Yes, the Maya were warlike, but I'd prefer to see other elements of their society focused on just to make them maximally distinct from the Aztec. Honestly, as I've said before, I wouldn't mind seeing the Aztec skip a game at some point in favor of the Mixtec, but pop culture makes that unlikely...
Having them portrayed more as science and religious Civ would make them quite a bit like Arabia though...I think gameplay wise some mix of citystate diplomacy, science and war would make sense. Aztecs focus less on citystates and science as such and more on war and luxuries...
 
Anyone have any ideas for a Lenape (Delaware) civilization?
Kind of curious about them, because they lived in/around my hometown for some time.
 
Anyone have any ideas for a Lenape (Delaware) civilization?
Kind of curious about them, because they lived in/around my hometown for some time.
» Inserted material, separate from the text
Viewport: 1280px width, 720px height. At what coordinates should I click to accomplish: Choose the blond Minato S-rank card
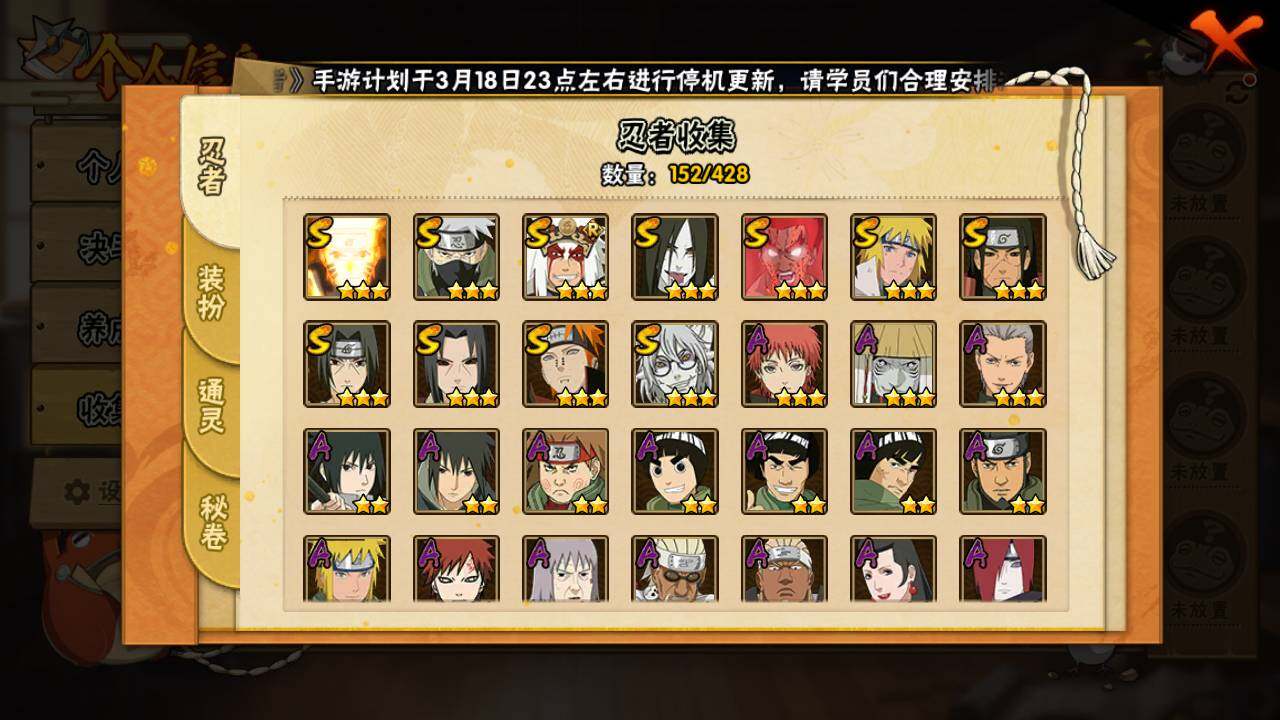coord(893,257)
They seem less likely than some other Northeastern Algonquian peoples, particularly the Massachusett (who have one of the better-attested Eastern Algonquian languages and have obvious leader choices in Massasoit and Metacomet as well as pop culture points for being the people that the Pilgrims interacted with and invited to the first Thanksgiving).
 
They seem less likely than some other Northeastern Algonquian peoples, particularly the Massachusett (who have one of the better-attested Eastern Algonquian languages and have obvious leader choices in Massasoit and Metacomet as well as pop culture points for being the people that the Pilgrims interacted with and invited to the first Thanksgiving).
Yeah, true.
Just felt like experimenting a bit; the town I live in takes its name, partly, from a Lenape chief, Buckongahelas. Admittedly, he was a war leader, and according to Wikipedia, "did not have the position to do political negotiations" (kind of necessary to be a civ leader), but I was naturally interested in him anyway. Sadly, I can't find much information online beyond Wikipedia. :dunno:
https://en.wikipedia.org/wiki/Buckongahelas
 
Yeah, true.
Just felt like experimenting a bit; the town I live in takes its name, partly, from a Lenape chief, Buckongahelas. Admittedly, he was a war leader, and according to Wikipedia, "did not have the position to do political negotiations" (kind of necessary to be a civ leader), but I was naturally interested in him anyway. Sadly, I can't find much information online beyond Wikipedia. :dunno:
https://en.wikipedia.org/wiki/Buckongahelas
The Eastern Algonquian peoples in general aren't as well documented as one might like because a lot of them got exterminated or marginalized really early, long before anthropological documentation started to become a thing in the 19th century. Most of what we know comes from accounts by the original settlers, who tended to be hostile narrators who weren't very interested in their indigenous neighbors' customs and languages. Missionary accounts are a little more useful, but since converts tended to be alienated from their non-Christian compatriots they often ended up semi-assimilating into the English colonies as "praying Indians."